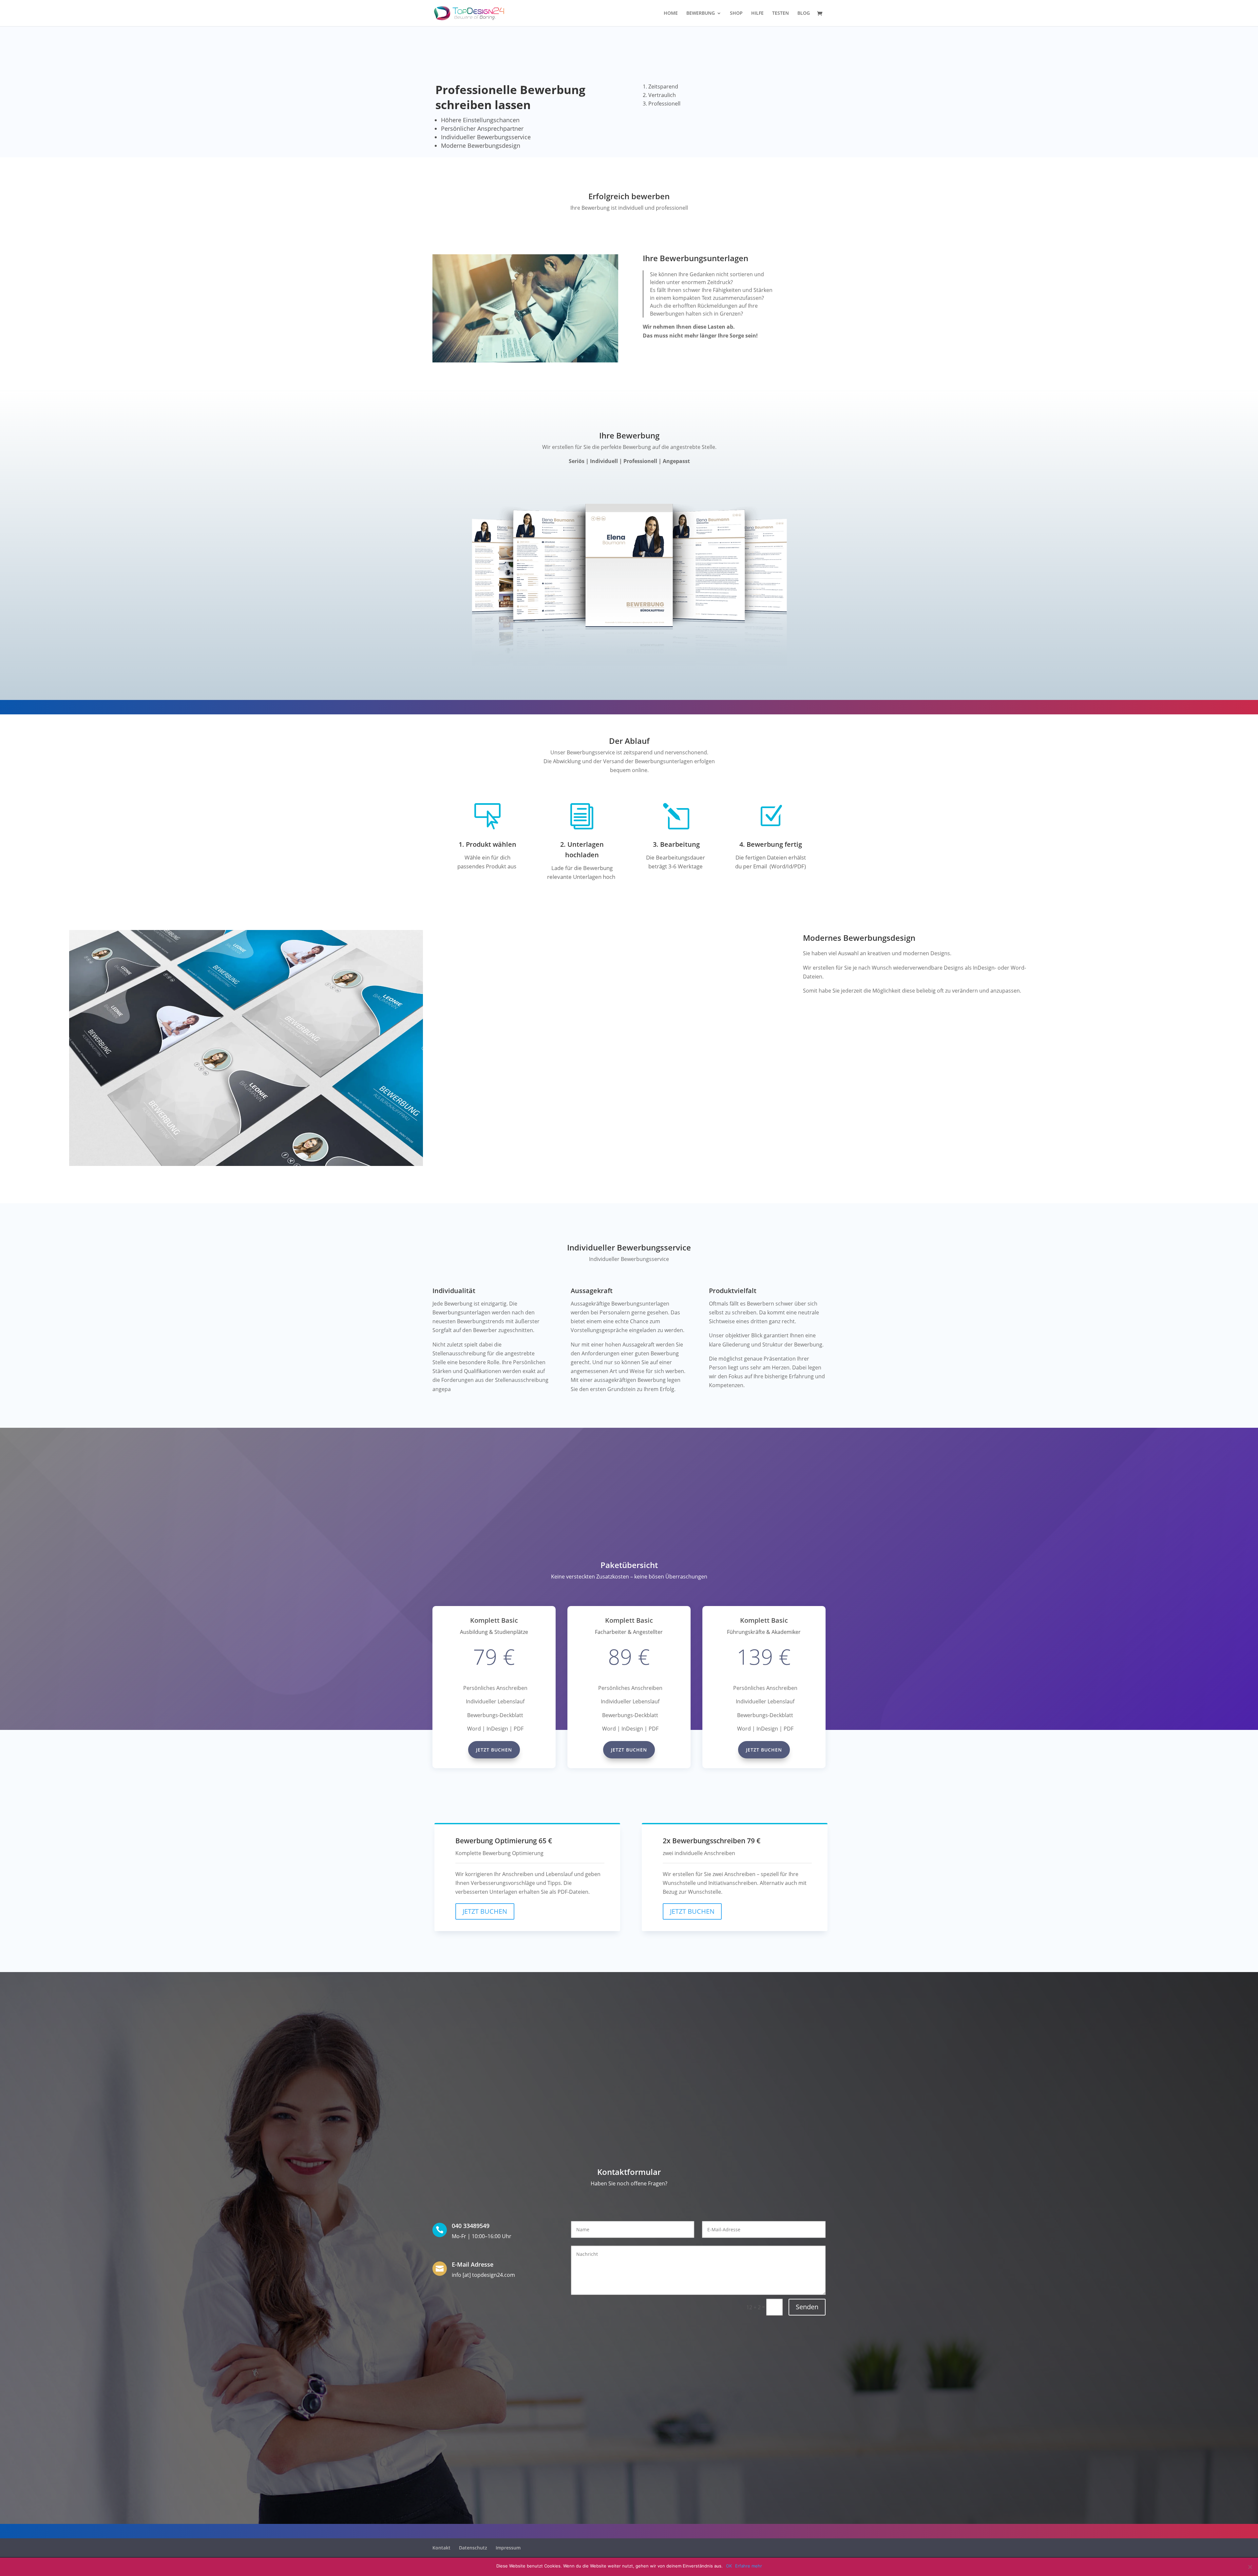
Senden (807, 2306)
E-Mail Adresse (472, 2264)
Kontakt (441, 2548)
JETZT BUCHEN (485, 1911)
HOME (671, 13)
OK (729, 2565)
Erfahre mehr (748, 2565)
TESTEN (780, 13)
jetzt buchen (494, 1750)
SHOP (736, 13)
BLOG (803, 13)
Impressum (508, 2548)
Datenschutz (473, 2548)
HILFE (757, 13)
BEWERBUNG (700, 13)
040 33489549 (470, 2226)
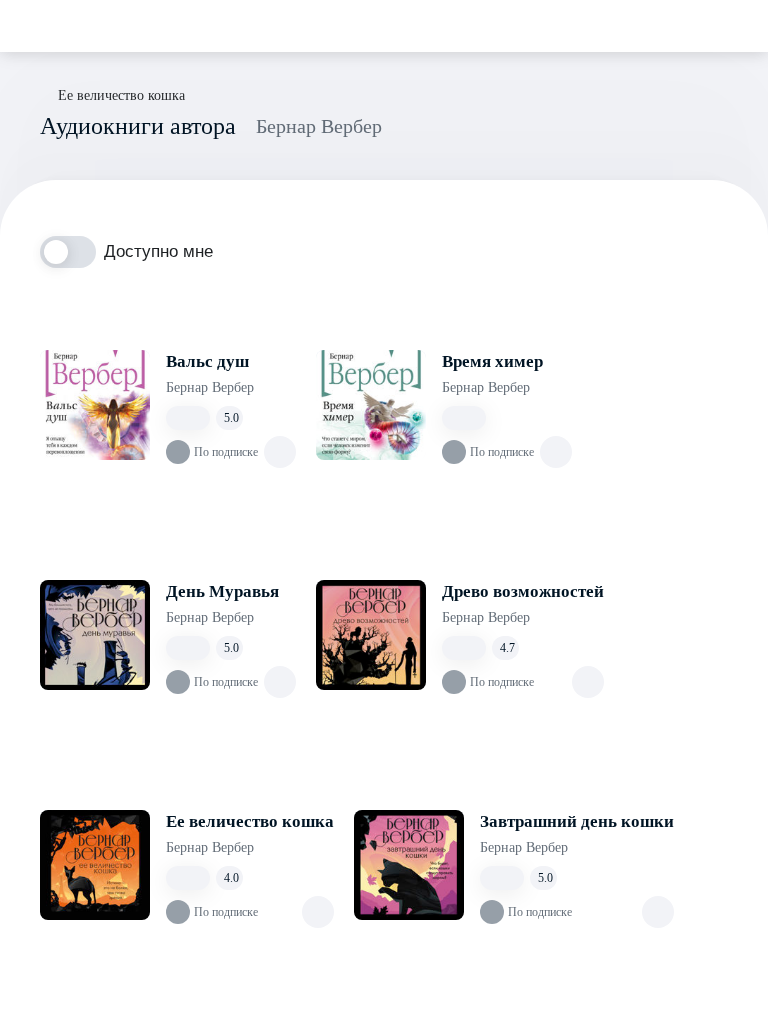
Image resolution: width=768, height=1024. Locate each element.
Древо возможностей (523, 591)
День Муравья (222, 591)
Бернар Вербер (210, 387)
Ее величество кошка (250, 821)
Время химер (492, 361)
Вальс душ (207, 361)
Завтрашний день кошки (577, 821)
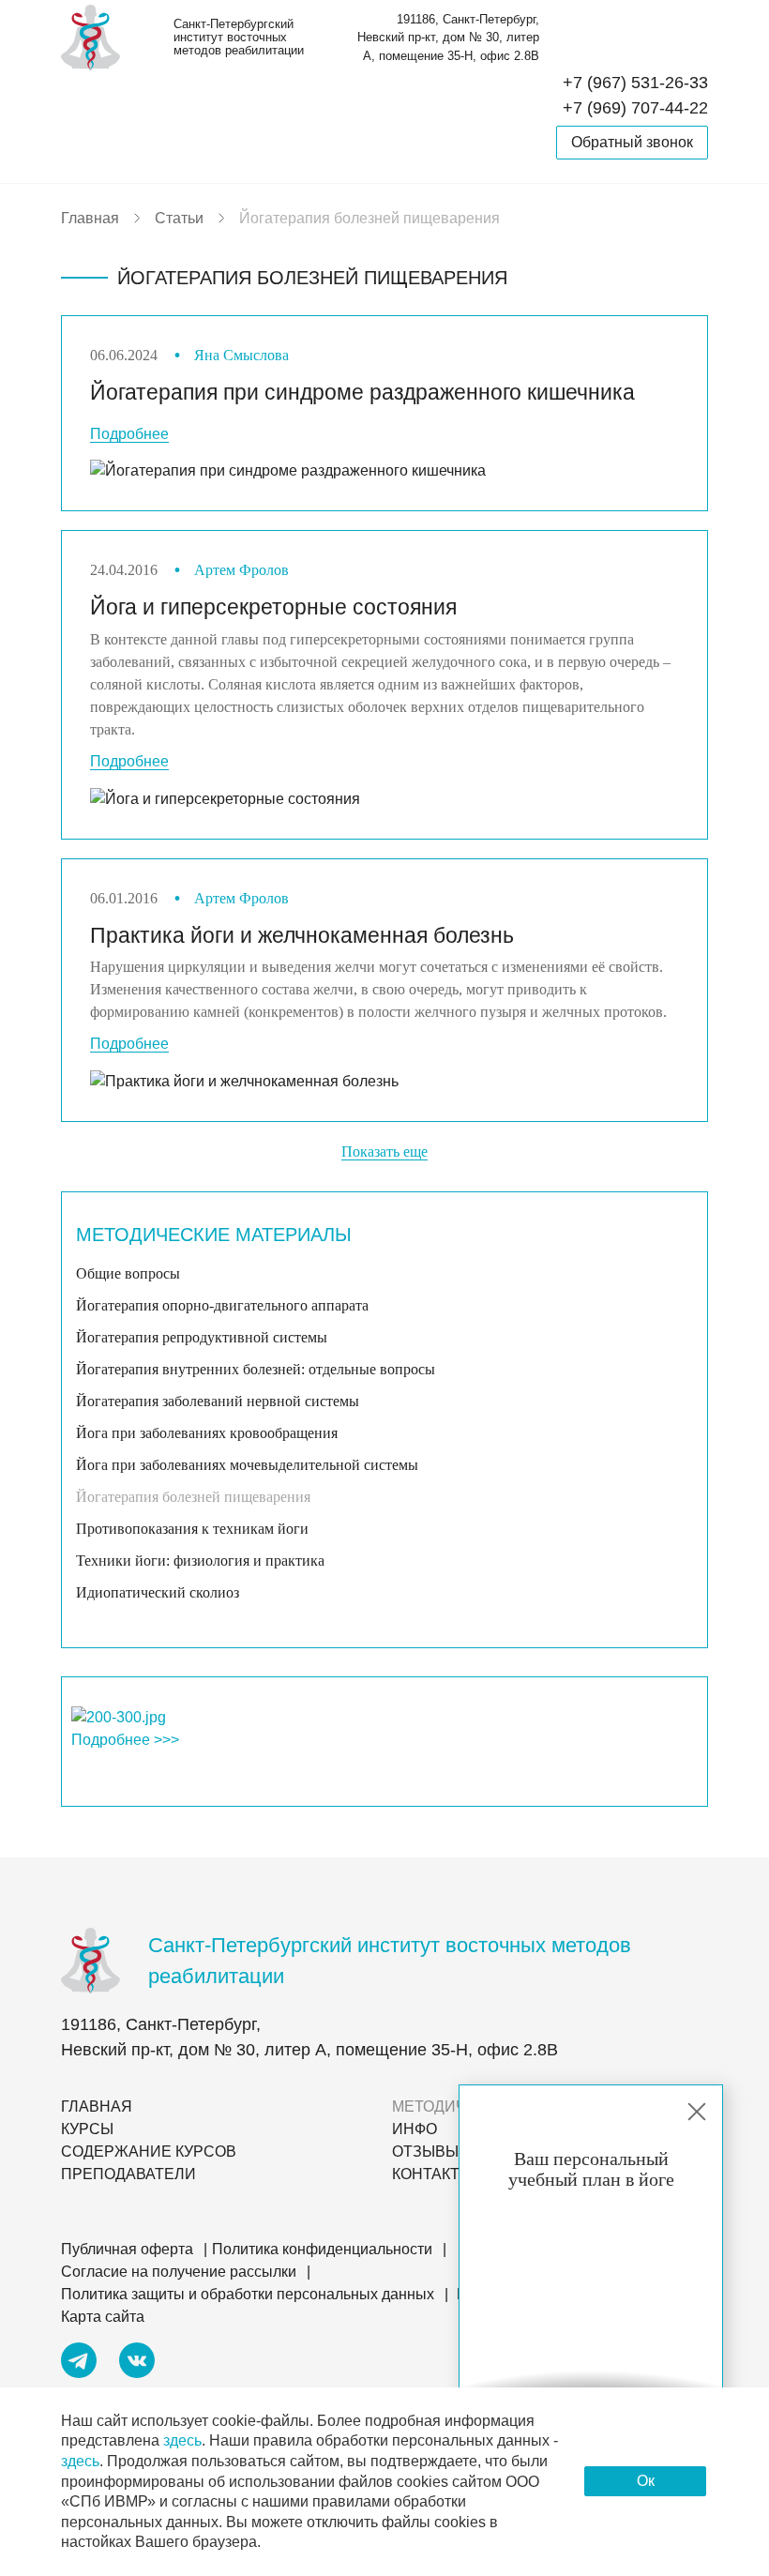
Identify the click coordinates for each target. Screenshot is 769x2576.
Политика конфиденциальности (322, 2249)
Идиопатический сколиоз (157, 1592)
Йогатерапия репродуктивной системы (201, 1337)
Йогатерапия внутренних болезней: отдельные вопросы (255, 1369)
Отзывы (425, 2151)
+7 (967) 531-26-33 (635, 82)
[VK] (137, 2363)
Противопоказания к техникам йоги (192, 1529)
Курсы (87, 2129)
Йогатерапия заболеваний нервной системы (217, 1401)
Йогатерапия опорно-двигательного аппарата (222, 1305)
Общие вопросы (128, 1273)
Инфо (414, 2129)
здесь (182, 2440)
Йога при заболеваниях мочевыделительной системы (247, 1465)
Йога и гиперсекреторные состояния (273, 607)
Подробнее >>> (125, 1740)
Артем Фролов (241, 570)
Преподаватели (128, 2174)
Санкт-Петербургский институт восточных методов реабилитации (238, 37)
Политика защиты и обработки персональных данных (247, 2294)
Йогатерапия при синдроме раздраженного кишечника (362, 392)
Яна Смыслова (241, 355)
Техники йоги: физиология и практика (200, 1560)
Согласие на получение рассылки (178, 2272)
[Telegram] (79, 2363)
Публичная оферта (127, 2249)
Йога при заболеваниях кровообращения (207, 1433)
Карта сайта (102, 2317)
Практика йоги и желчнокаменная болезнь (302, 935)
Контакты (432, 2174)
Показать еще (384, 1151)
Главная (96, 2106)
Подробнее (129, 434)
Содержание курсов (148, 2151)
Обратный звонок (632, 142)
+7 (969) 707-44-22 (635, 107)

#####

Set the entries down again exactly. Do not include the images.

Senden (807, 2306)
E-Mail Adresse (472, 2264)
Kontakt (441, 2548)
JETZT BUCHEN (485, 1911)
HOME (671, 13)
OK (729, 2565)
Erfahre mehr (748, 2565)
TESTEN (780, 13)
jetzt buchen (494, 1750)
SHOP (736, 13)
BLOG (803, 13)
Impressum (508, 2548)
Datenschutz (473, 2548)
HILFE (757, 13)
BEWERBUNG (700, 13)
040 33489549 (470, 2226)
Image resolution: width=768, height=1024. Locate each element.
Древо возможностей (523, 591)
День Муравья (222, 591)
Бернар Вербер (210, 387)
Ее величество кошка (250, 821)
Время химер (492, 361)
Вальс душ (207, 361)
Завтрашний день кошки (577, 821)
Identify the click coordinates for each target. Screenshot is 769x2576.
Политика конфиденциальности (322, 2249)
Идиопатический сколиоз (157, 1592)
Йогатерапия репродуктивной системы (201, 1337)
Йогатерапия внутренних болезней: отдельные вопросы (255, 1369)
Отзывы (425, 2151)
+7 (967) 531-26-33 (635, 82)
[VK] (137, 2363)
Противопоказания к техникам йоги (192, 1529)
Курсы (87, 2129)
Йогатерапия заболеваний нервной системы (217, 1401)
Йогатерапия опорно-двигательного аппарата (222, 1305)
Общие вопросы (128, 1273)
Инфо (414, 2129)
здесь (182, 2440)
Йога при заболеваниях мочевыделительной системы (247, 1465)
Йога и гиперсекреторные состояния (273, 607)
Подробнее >>> (125, 1740)
Артем Фролов (241, 570)
Преподаватели (128, 2174)
Санкт-Петербургский институт восточных методов реабилитации (238, 37)
Политика защиты и обработки персональных данных (247, 2294)
Йогатерапия при синдроме раздраженного кишечника (362, 392)
Яна Смыслова (241, 355)
Техники йоги: физиология и практика (200, 1560)
Согласие на получение рассылки (178, 2272)
[Telegram] (79, 2363)
Публичная оферта (127, 2249)
Йога при заболеваниях кровообращения (207, 1433)
Карта сайта (102, 2317)
Практика йоги и желчнокаменная болезнь (302, 935)
Контакты (432, 2174)
Показать еще (384, 1151)
Главная (96, 2106)
Подробнее (129, 434)
Содержание курсов (148, 2151)
Обратный звонок (632, 142)
+7 (969) 707-44-22 (635, 107)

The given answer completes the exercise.